Each module may support one or more capabilities. Currently there are four capabilities: read for enabling an application to read data or prepare data for being read, write for enabling an application to write data, and copy for performing an implicit data copy on behalf of the application, and transform for altering data based on governance policies. A module provides one or more of these capabilities.

capabilities.capability

Indicates which of the types of capabilities this instance describes.

capability: # Indicate the capabilities for which the control plane should consider using this module 
- read  # optional
- write # optional
- copy  # optional
- transform # optional

capability.scope

The capability provided by the module may work on one of several different scopes:

workload - deployed once by fybrik and available for use by the data planes of all the datasets
asset - deployed by fybrik for each dataset
cluster - deployed outside of fybrik and can be used by multiple fybbrik workloads in a given cluster

scope: <scope of the capability> # cluster, workload, asset

capabilites.supportedInterfaces

Lists the supported data services from which the module can read data (sources) and to which it can write (sinks). There can be multiple sources and sinks. For each, a protocol and format are provided.

protocol field can take a value such as kafka, s3, db2, fybrik-arrow-flight, etc.
format field can take a value such as avro, parquet, json, or csv.

Note that a module that targets copy flows will omit the api field and contain just source and sink, a module that only supports reading data assets will omit the sink field and only contain api and source

capabilites.api describes the api exposed by the module to the user's workload for the particular capability.

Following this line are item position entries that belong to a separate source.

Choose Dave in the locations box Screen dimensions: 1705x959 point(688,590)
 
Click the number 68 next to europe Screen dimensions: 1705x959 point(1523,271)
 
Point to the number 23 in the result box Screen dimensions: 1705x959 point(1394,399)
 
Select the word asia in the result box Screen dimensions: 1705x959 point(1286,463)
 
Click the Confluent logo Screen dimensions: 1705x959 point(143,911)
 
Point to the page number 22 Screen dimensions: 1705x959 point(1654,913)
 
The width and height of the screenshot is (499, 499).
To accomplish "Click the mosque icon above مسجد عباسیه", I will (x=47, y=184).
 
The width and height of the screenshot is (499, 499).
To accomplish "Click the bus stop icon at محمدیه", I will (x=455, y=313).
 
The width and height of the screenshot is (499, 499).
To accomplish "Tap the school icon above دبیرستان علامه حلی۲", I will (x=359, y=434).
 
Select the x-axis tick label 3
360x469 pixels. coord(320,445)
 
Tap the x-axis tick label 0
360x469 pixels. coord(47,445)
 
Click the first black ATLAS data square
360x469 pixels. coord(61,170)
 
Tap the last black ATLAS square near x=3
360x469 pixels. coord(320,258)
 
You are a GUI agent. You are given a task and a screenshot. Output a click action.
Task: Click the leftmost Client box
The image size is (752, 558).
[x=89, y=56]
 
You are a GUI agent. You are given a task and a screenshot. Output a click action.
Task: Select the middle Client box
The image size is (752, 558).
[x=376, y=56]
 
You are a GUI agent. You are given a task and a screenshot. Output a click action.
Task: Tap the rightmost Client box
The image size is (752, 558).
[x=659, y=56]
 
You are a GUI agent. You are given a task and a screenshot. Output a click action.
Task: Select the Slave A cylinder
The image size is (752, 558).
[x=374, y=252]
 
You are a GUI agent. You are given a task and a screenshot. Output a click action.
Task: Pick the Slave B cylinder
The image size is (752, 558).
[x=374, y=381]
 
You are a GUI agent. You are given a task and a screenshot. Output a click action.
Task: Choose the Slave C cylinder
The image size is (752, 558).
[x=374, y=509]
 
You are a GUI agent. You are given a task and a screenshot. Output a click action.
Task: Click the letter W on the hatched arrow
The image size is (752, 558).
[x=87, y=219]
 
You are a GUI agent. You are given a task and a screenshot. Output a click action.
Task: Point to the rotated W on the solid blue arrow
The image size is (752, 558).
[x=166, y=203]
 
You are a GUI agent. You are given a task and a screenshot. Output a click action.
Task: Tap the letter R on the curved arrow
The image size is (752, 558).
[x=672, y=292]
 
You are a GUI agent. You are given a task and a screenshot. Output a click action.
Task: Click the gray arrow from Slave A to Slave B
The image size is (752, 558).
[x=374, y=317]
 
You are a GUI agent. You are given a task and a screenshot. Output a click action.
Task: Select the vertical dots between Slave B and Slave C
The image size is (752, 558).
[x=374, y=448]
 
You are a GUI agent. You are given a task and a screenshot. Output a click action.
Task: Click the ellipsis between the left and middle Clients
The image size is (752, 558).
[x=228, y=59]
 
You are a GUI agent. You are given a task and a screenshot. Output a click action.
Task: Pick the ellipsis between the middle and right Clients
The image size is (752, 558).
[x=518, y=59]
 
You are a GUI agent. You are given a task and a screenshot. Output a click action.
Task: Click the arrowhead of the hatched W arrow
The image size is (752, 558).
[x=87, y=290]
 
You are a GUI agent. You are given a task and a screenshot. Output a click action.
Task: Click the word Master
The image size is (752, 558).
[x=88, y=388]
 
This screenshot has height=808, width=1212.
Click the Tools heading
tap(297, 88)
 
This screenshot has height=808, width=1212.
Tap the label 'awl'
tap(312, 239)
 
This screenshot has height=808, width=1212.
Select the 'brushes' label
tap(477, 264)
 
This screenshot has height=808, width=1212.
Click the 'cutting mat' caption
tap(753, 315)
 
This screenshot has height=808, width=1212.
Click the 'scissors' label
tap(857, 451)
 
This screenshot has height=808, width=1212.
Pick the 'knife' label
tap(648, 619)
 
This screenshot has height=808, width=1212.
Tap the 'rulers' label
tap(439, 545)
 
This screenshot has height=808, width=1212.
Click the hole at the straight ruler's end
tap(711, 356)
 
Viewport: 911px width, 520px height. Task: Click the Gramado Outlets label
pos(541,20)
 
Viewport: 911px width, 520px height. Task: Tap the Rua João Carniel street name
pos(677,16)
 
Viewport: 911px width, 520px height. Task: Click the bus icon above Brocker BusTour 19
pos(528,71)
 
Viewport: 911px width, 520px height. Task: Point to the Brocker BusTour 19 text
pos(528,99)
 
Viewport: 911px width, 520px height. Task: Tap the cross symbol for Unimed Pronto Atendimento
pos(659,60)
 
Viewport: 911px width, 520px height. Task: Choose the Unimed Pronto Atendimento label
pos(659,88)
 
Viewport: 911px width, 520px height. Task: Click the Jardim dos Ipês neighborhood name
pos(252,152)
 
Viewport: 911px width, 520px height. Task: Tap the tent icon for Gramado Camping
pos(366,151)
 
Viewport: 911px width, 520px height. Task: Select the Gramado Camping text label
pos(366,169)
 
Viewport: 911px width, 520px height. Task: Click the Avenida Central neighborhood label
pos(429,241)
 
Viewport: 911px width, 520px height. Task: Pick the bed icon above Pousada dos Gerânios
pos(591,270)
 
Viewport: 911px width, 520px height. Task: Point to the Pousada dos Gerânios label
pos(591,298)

protocol field can take a value such as kafka, s3, db2, fybrik-arrow-flight, etc
dataformat field can take a value such as parquet, csv, avro, etc
endpoint field describes the endpoint exposed the module

capabilites.api.endpoint describes the endpoint from a networking perspective:

hostname field is the hostname to be used when accessing the module. Equals the release name. Can be omitted.
port field is the port of the service exposed by the module.
scheme field can take a value such as http, https, grpc, grpc+tls, jdbc:oracle:thin:@, etc

An example for a module that copies data from a db2 database table to an s3 bucket in parquet format.

capabilities:
- capability: copy
    supportedInterfaces:
    - source:
        protocol: db2
      sink:
        protocol: s3
        dataformat: parquet

An example for a module that has an API for reading data, and supports reading both parquet and csv formats from s3.

capabilities:
- capability: read
    api:
      protocol: fybrik-arrow-flight
      endpoint:
        port: 80
        scheme: grpc
    supportedInterfaces:
    - source:
        protocol: s3
        dataformat: parquet
    - flow: read
      source:
        protocol: s3
        dataformat: csv

capabilites.actions are taken from a defined Enforcement Actions Taxonomy a module that does not perform any transformation on the data may omit the capabilities.actions field.

The following is an example of how a module would declare that it knows how to redact, remove or encrypt data. Additional properties may be associated with each action.

capabilities:
- read:
    actions:
    - name: "RedactAction"
    - name: "RemoveAction"
    - name: "EncryptAction"

Full Examples

The following are examples of YAMLs from fully implemented modules:

An example YAML for a module that copies from db2 to s3 and includes transformation actions
And an example arrow flight read module YAML, also with transformation support

Getting Started

In order to help module developers get started there are two example "hello world" modules: * Hello world module * Hello world read module

An example of a fully functional module is the [arrow flight module][https://github.com/fybrik/arrow-flight-module]

Test

Register the module to make the control plane aware of it.
Create an FybrikApplication YAML for a user workload, ensuring that the data set and other parameters included in it, together with the governance policies defined in the policy manager, will result in your module being chosen based on the control plane logic.
Apply the FybrikApplication YAML.
View the FybrikApplication status.
Run the user workload and review the results to check if they are what is expected.